Heidegger [A] Fondamentale il rapporto con Nietzsche, con cui condivide l’impegno di recuperare un passato “tradito” dalla speculazione seguente: l’Occidente si è configurato in un atteggiamento “aggressivo”: ora bisogna passare dal “produrre” all’“ascoltare”. Heidegger critica la cosiddetta “onto-teo-logia” della tradizione occidentale, e il pensiero medievale in cui Dio lo si è chiamato “Essere”. “Chi conosce la teologia nel suo maturarsi storico, sia quella della fede cristiana, sia quella della filosofia, preferisce oggi, nell’ambito del pensare, tacere su Dio”. Per Heidegger nel pensiero occidentale c’è nesso tra ontologia, teologia e metafisica; se è legittimo impostare in filosofia la questione di Dio, non lo è in termini metafisici. Nella storia della filosofia si perviene a Dio come “Causa sui”, “Causa prima attraverso un processo razionale di giustificazione finale” [teiologica], un Dio dinanzi al quale “l’uomo non può porsi in ginocchio riverente”. Si propone la scissione tra essere e Dio

Heidegger [B] C’è dunque bisogno di un nuovo approccio al problema di Dio, superando la visione intellettualistica. La conseguenza è paradossale: il pensare a-teo deve rinunciare al dio della filosofia, ma non si tratta di un ateismo assoluto perché “forse” in tal modo “si è più vicini al dio divino (dem gőttlichen Gott)”. Operata la scissione tra essere e Dio, come poter parlare di Dio? Heidegger pone la questione del linguaggio: non quello tecnico e scientifico-naturale ma un parlare-pensare che non è enunciazione di oggetti (linguaggio oggettivizzante) ma che è quello tipico della poesia.

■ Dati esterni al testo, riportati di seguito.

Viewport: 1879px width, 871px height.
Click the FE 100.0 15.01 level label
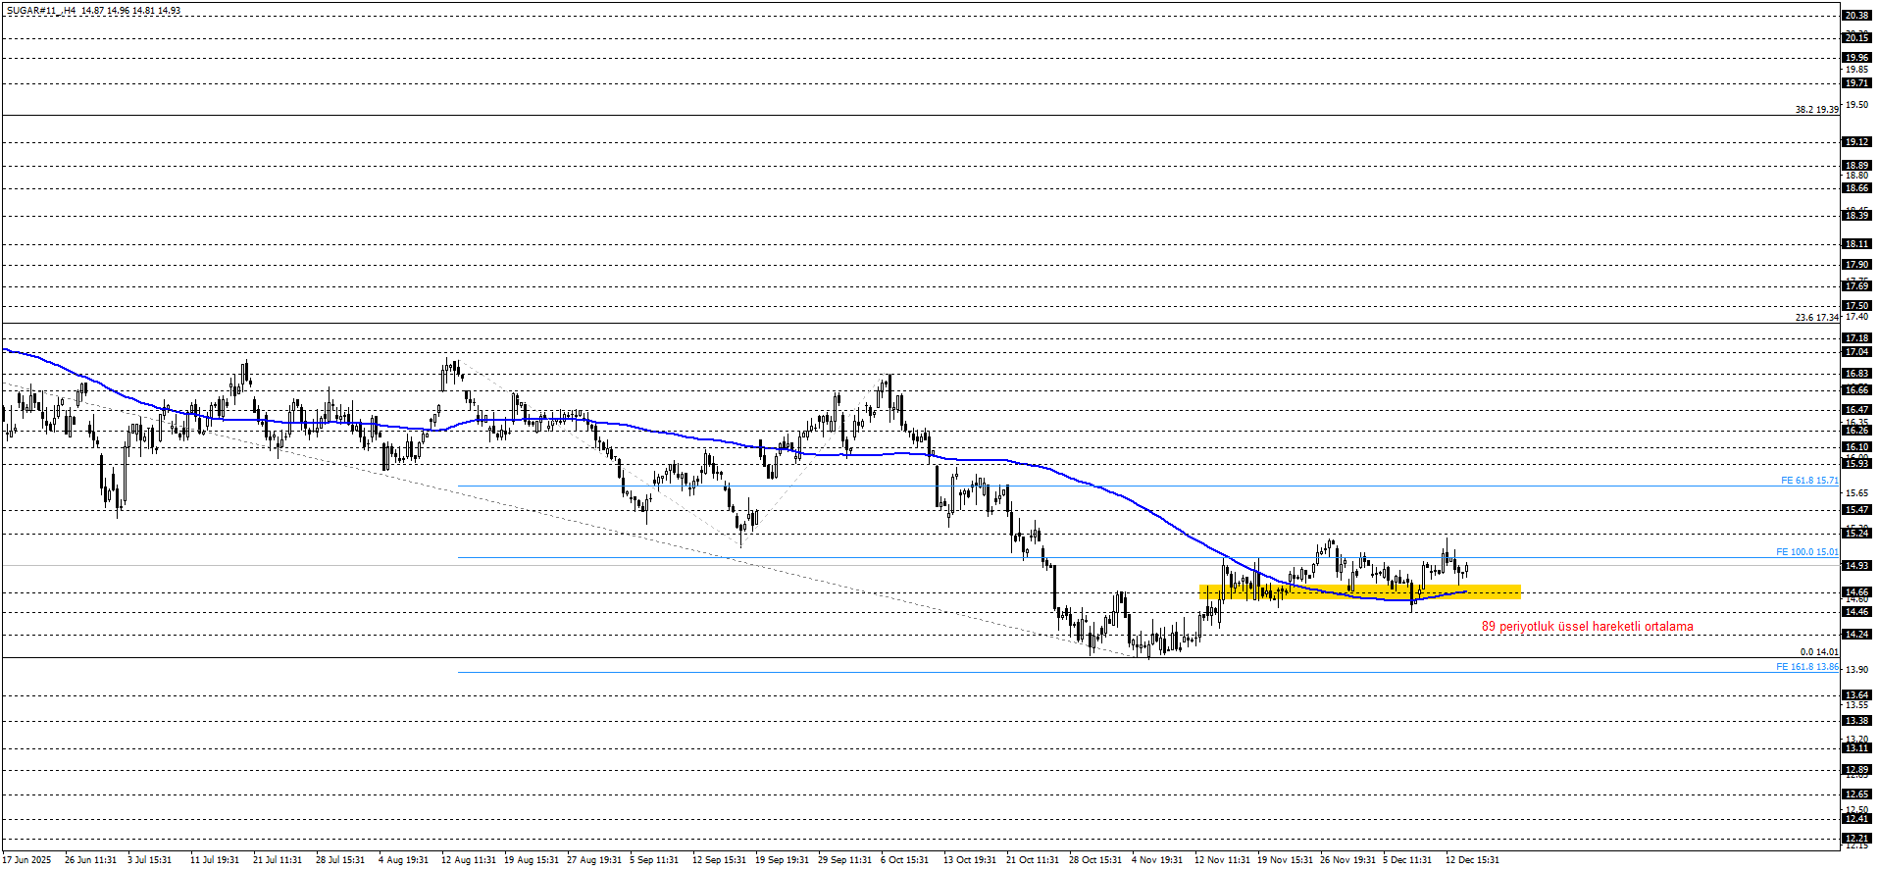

Un autore originale: Leonardo Polo Propone l’individuazione di una antropologia trascendentale (“i trascendentali umani”) che mostra un’accessibilità all’Assoluto. Superiorità dell’antropologia (studio dell’essere come persona) sulla metafisica (studio dell’essere come principio) Tra questi “nuovi trascendentali”, di carattere personale, che costituiscono delle “vie antropologiche” verso Dio, si hanno: il co-esistere, la “luce intellettuale”, la libertà, l’amore che si dona.